## How to complete this task
Check every line of the data for the string "will" and copy the ones that have it.

++++ Record excerpts ++++

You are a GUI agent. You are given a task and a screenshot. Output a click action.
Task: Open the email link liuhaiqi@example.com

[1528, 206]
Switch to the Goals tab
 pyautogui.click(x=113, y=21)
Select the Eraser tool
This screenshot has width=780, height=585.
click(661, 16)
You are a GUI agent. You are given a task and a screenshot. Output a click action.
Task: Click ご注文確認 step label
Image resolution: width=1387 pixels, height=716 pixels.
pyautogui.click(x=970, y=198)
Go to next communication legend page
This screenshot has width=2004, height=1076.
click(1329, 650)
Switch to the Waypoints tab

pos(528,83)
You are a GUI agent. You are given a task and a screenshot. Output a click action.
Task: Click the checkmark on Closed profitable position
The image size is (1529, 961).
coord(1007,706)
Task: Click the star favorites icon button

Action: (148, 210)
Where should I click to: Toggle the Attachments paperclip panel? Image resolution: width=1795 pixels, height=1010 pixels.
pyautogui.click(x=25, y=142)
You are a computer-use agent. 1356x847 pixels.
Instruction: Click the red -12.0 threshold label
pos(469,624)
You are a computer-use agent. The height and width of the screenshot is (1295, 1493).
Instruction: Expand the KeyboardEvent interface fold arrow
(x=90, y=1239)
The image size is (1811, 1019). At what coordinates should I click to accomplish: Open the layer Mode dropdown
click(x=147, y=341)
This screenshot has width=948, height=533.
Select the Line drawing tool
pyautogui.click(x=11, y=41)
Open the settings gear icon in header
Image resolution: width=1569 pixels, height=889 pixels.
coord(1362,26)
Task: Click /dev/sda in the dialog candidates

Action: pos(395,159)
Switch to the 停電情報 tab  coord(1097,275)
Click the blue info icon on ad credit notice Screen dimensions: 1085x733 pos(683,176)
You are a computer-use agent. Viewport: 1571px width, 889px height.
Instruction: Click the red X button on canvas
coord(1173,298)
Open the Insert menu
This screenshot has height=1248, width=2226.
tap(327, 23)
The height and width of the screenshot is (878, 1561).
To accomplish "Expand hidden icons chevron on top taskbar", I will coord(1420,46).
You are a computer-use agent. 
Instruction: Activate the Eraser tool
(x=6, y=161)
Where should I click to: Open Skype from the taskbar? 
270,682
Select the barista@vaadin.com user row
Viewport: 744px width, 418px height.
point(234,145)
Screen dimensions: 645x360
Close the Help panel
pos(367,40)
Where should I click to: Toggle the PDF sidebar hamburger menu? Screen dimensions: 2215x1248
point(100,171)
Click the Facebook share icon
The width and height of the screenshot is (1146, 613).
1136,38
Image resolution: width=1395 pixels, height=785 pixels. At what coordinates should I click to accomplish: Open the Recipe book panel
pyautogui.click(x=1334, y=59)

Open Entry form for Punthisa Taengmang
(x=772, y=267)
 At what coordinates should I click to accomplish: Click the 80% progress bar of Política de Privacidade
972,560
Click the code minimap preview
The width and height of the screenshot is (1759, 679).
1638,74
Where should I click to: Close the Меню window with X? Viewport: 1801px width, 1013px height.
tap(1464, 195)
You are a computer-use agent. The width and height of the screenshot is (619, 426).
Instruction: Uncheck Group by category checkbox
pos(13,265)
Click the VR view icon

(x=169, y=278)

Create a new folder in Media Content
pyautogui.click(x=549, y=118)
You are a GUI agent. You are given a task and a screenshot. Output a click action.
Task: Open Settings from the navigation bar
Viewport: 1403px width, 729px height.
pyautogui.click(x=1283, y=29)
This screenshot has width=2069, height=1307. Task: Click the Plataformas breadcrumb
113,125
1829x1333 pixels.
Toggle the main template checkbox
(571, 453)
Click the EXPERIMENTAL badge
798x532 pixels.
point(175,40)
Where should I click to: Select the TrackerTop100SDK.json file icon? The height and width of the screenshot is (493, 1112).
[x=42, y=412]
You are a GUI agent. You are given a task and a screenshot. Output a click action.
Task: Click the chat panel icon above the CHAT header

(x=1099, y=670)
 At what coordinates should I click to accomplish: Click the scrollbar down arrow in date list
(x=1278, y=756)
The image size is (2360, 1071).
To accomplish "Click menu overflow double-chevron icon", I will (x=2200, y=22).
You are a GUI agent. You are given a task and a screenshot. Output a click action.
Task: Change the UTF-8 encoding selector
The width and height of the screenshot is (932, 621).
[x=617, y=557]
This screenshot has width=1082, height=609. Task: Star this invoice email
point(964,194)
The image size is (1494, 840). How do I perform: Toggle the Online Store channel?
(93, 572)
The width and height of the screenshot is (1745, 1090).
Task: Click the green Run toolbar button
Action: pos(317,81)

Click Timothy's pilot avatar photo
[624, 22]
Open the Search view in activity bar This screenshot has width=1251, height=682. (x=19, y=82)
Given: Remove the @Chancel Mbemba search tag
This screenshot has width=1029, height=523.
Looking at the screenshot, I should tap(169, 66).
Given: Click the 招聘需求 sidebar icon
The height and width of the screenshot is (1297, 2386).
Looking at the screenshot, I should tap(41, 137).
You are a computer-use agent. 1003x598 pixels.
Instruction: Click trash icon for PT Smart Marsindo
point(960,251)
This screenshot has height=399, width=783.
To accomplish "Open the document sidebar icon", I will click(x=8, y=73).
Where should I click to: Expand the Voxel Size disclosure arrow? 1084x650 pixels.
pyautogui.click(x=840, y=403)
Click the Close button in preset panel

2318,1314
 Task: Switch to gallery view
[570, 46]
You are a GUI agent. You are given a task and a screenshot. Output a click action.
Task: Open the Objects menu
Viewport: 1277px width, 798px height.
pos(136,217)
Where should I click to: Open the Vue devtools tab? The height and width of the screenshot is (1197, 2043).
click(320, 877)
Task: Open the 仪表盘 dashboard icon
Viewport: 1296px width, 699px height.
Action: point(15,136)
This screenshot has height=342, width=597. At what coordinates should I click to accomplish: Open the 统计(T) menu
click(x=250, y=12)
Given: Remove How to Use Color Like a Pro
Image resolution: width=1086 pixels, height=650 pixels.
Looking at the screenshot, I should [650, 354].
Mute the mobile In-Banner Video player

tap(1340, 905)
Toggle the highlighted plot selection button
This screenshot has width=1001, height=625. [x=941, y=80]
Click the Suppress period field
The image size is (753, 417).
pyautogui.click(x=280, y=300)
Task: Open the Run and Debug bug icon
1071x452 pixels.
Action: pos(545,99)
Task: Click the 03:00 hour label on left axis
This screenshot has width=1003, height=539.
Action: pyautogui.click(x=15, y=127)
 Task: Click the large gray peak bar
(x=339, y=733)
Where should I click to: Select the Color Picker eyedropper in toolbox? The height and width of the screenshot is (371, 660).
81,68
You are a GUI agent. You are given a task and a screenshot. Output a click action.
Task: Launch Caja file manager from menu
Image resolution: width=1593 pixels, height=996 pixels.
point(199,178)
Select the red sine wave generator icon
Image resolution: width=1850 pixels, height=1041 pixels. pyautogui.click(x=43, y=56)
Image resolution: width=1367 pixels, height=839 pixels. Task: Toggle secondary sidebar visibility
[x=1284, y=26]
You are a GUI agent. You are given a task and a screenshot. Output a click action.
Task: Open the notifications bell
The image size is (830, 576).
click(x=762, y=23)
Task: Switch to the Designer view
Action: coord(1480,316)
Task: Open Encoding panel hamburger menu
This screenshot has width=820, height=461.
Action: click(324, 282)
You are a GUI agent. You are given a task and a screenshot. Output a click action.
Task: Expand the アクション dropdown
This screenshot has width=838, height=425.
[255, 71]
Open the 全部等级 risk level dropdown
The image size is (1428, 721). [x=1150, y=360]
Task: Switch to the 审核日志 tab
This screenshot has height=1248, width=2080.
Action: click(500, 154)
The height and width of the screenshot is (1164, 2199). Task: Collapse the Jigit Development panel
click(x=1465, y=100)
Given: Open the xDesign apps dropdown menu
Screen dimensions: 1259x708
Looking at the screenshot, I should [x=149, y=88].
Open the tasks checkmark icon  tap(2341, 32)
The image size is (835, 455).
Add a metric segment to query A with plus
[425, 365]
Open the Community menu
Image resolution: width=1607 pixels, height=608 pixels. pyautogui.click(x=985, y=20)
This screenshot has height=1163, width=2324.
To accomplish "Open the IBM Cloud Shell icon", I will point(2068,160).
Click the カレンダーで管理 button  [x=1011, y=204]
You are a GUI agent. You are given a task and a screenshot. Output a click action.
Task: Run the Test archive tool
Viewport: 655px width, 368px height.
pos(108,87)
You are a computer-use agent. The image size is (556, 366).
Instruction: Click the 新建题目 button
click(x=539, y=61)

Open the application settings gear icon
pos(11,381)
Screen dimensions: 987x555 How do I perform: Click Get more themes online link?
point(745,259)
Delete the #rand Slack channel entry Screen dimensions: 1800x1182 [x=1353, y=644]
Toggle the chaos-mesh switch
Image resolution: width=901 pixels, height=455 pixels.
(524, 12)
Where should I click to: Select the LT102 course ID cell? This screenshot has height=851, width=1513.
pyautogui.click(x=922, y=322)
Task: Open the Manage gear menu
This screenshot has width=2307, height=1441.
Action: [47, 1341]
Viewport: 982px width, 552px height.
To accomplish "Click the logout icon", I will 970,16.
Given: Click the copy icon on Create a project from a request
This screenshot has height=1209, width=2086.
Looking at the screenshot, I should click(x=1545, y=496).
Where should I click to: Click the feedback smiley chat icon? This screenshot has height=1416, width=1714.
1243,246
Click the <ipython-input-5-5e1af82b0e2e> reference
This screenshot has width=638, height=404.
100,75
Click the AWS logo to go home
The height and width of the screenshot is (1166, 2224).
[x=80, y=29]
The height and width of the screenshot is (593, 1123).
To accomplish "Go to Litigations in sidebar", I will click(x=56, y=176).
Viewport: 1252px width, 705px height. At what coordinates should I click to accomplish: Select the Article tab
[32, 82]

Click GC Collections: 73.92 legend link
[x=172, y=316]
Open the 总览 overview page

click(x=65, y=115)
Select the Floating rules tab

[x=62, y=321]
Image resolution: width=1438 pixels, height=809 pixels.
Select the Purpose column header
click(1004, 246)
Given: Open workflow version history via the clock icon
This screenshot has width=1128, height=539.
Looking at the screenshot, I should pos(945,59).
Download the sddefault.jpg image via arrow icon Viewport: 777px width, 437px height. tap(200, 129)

++++

## Output for this task
To accomplish "Expand hidden icons chevron on top taskbar", I will coord(1420,46).
To accomplish "Click menu overflow double-chevron icon", I will (x=2200, y=22).
To accomplish "Open the document sidebar icon", I will click(x=8, y=73).
To accomplish "Open the IBM Cloud Shell icon", I will point(2068,160).
To accomplish "Click the logout icon", I will 970,16.
To accomplish "Go to Litigations in sidebar", I will click(x=56, y=176).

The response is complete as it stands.